(Beginning of Dataset records)

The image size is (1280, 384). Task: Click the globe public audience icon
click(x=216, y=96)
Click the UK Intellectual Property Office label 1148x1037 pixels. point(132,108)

(End of Dataset records)
(Beginning of Dataset records)

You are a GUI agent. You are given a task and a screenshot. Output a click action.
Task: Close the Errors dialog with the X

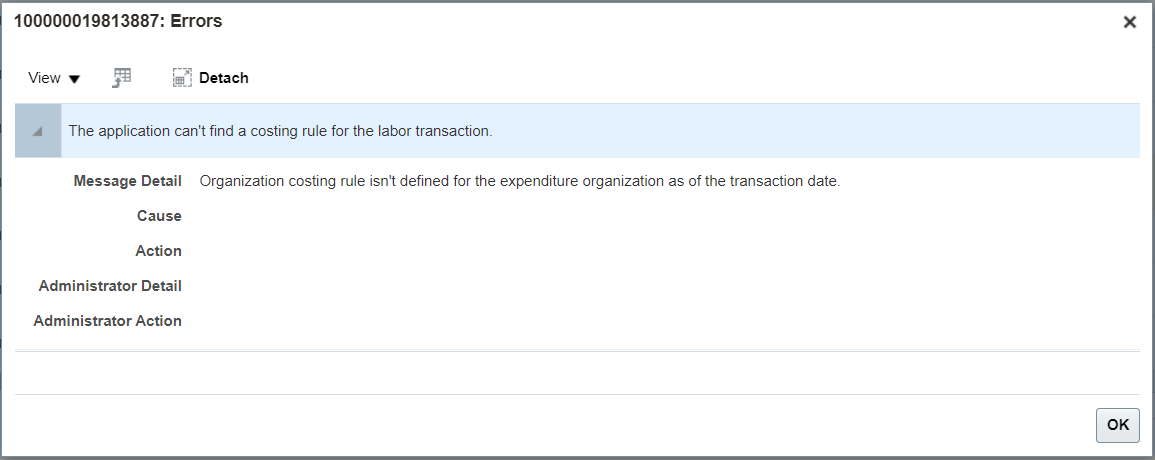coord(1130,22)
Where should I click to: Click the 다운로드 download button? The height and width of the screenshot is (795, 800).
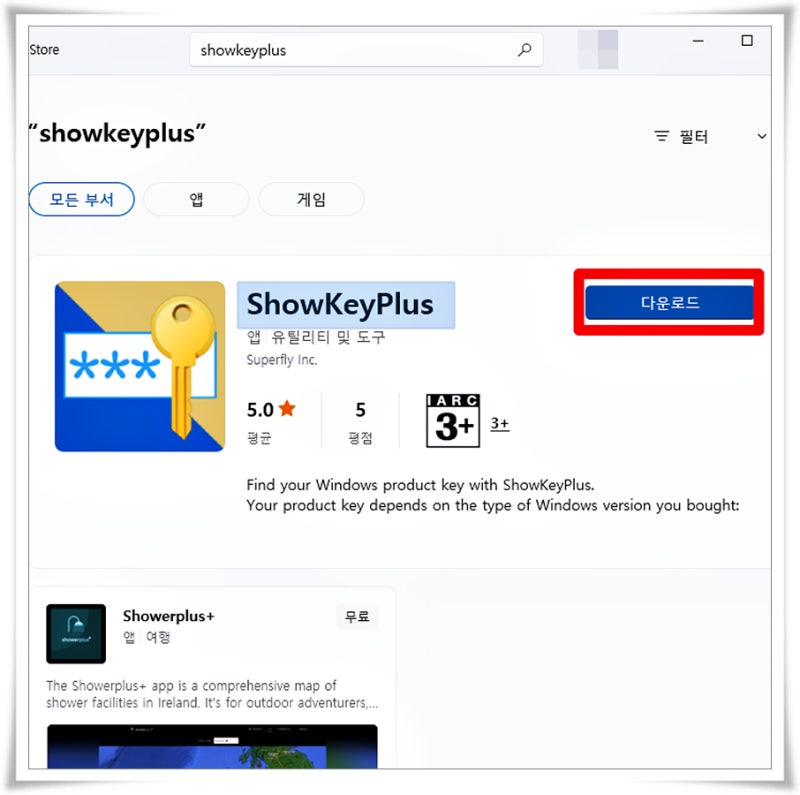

(End of Dataset records)
(Beginning of Dataset records)

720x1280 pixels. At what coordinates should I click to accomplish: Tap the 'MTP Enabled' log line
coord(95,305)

(End of Dataset records)

▶ _What the task requires_:
Which lines run from the one holding "The image size" through the one holding "Click the UK" in the records above? Repeat them exactly, both included, and nothing more.

▶ _Answer to the exercise_:
The image size is (1280, 384). Task: Click the globe public audience icon
click(x=216, y=96)
Click the UK Intellectual Property Office label 1148x1037 pixels. point(132,108)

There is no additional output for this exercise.